Figure 1 of the transducer data sheet suggests that a circuit like this voltage divider followed by an emitter follower impedance converter would work to drive the transmit sensor. The transducer is modeled as capacitor C1, which it is only a very rough approximation.
That question has been asked many times on the forum and I have never seen anyone answer yes. It usually requires measuring very short time periods in the few nanosecond range and it seem that most arduinos are just not fast enough to provide any kind of reasonable precision.
If the OP is attempting to duplicate the system in the Arabian Journal article (linked in the OP's first post), then the times of flight are on the order of 70 microseconds for a 10 cm round trip. See snip. That's obviously not a problem for an Arduino to measure.
Maybe consider trying a DS1603L. If the "depth" of liquid is known, then you could also use that sensor to "measure" the depth, and the difference between the known and measured depths would vary depending on the fluid type.
The data sheet for the transducer describes a setup with a path length in liquid of 120 mm.
The velocity of sound in kerosene is 1324 m/s, so the one way TOF is 90.6 microseconds, which is not a problem for an Arduino to measure.
The OP seems to be unaware that the receiver is more complicated than the transmitter, and I wonder if the plastic case of the transducer tolerates exposure to gasoline.
If you are considering using just one transducer as the transmit and receive element, you may get some ideas from the schematic for the ubiquitous JSN-SR04T:
If that's true, if I were you, I'd try the DS1603L. With that non-contact sensor, you don't have to design the transmit and receive circuitry, there's no worry about whether the case can tolerate exposure to gasoline (your transducer's datasheet is silent about that), and you don't have to design a gasoline-proof fitting to hold the transducer in contact with gasoline.
Also, I hope you are familiar with the safety requirements for using electrical devices in hazardous (explosive) environments. If words like "intrinsically safe" and NEMA ratings (or your country's equivalent) don't mean anything to you, then you should not be doing this project.
I am aware of the HazLoc requirements, and I do have a background in electrical engineering, but I still need help with electronic circuit design.

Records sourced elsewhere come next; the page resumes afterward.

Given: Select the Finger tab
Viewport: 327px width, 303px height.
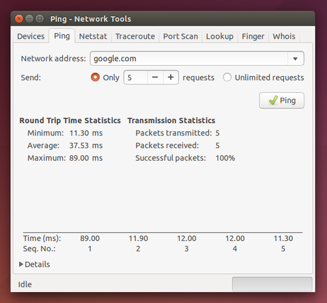Looking at the screenshot, I should click(253, 36).
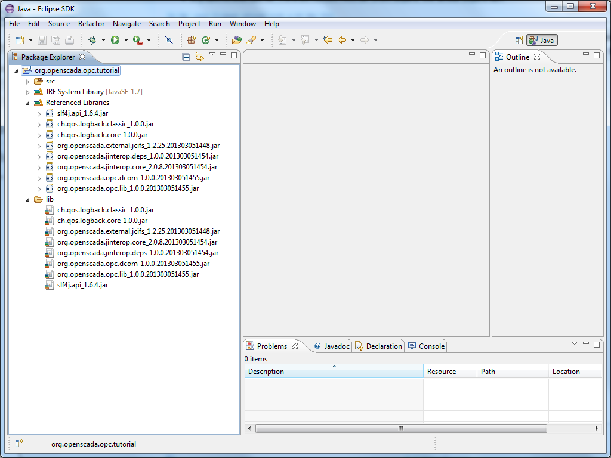Activate the Java perspective button
This screenshot has width=611, height=458.
pos(541,40)
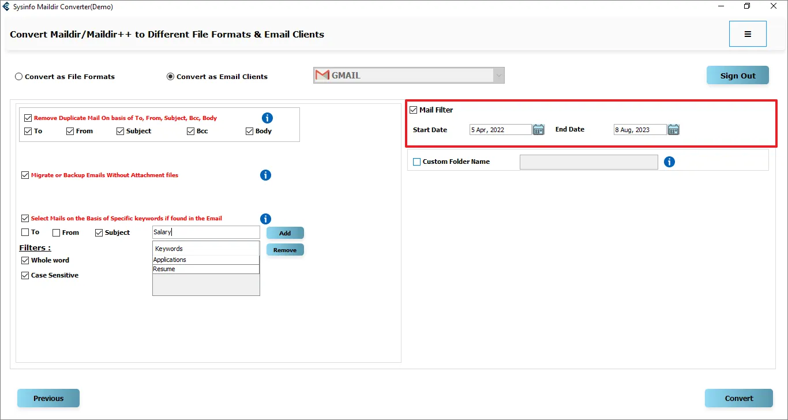Open End Date calendar picker
This screenshot has width=788, height=420.
click(673, 130)
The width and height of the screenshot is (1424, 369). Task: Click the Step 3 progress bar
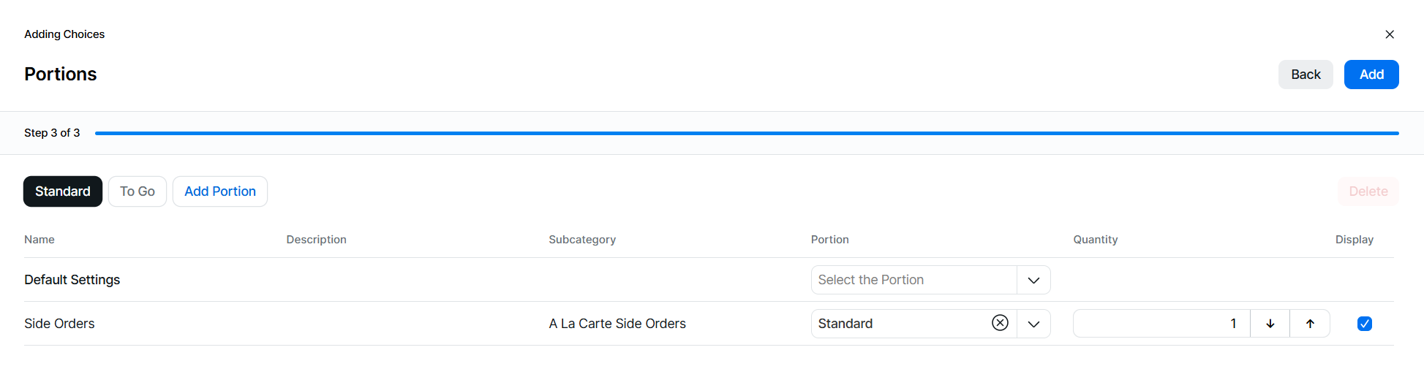pyautogui.click(x=746, y=133)

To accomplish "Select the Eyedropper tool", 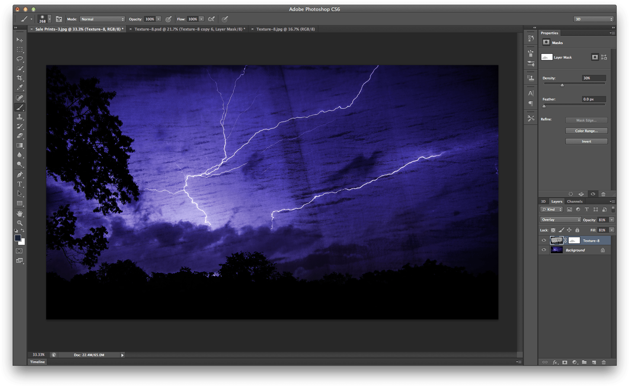I will pyautogui.click(x=20, y=88).
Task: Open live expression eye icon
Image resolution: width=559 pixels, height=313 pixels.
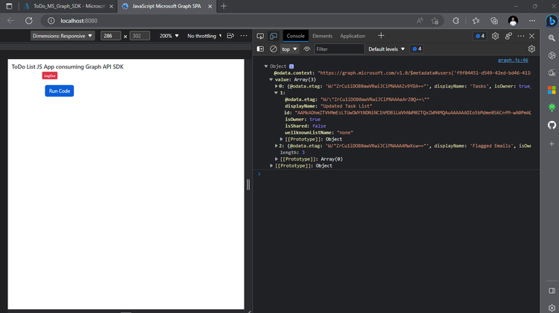Action: pyautogui.click(x=306, y=49)
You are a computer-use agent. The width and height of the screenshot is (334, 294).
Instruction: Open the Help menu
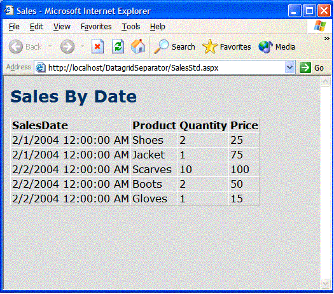pyautogui.click(x=157, y=27)
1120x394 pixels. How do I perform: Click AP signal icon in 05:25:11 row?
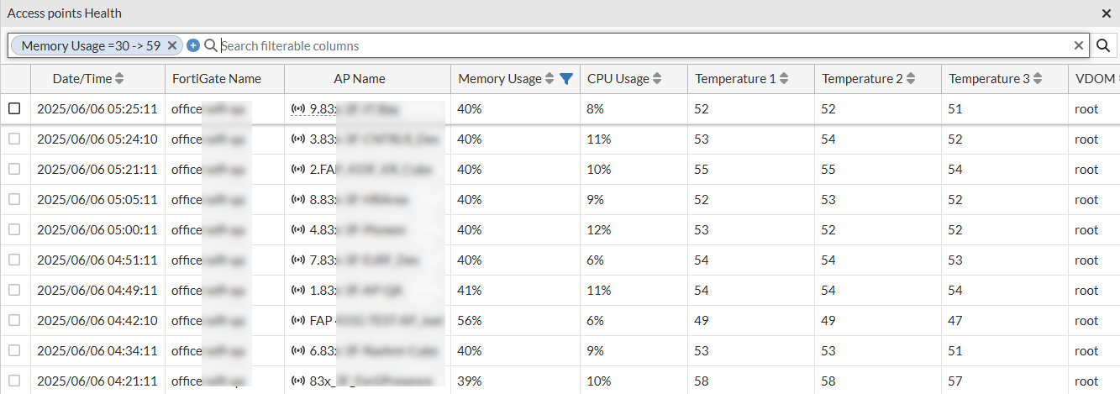pos(297,109)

I would like to use two transducers, one as a transmitter and one as a receiver to avoid the complexity of using one transducer as a transceiver. Please note that the transducers, separated by 120 mm, will be mounted on a housing case and submerged in a metallic pipe where the liquid flows. I will deal with HazLoc requirements and transducer/liquid interaction later as I'm still in the stage of building a proof of concept.
My question now is, can any Arduino board handle the TOF calculation? If so, how can I connect the transducers and program the Arduino to drive one, read the echo, and measure the TOF?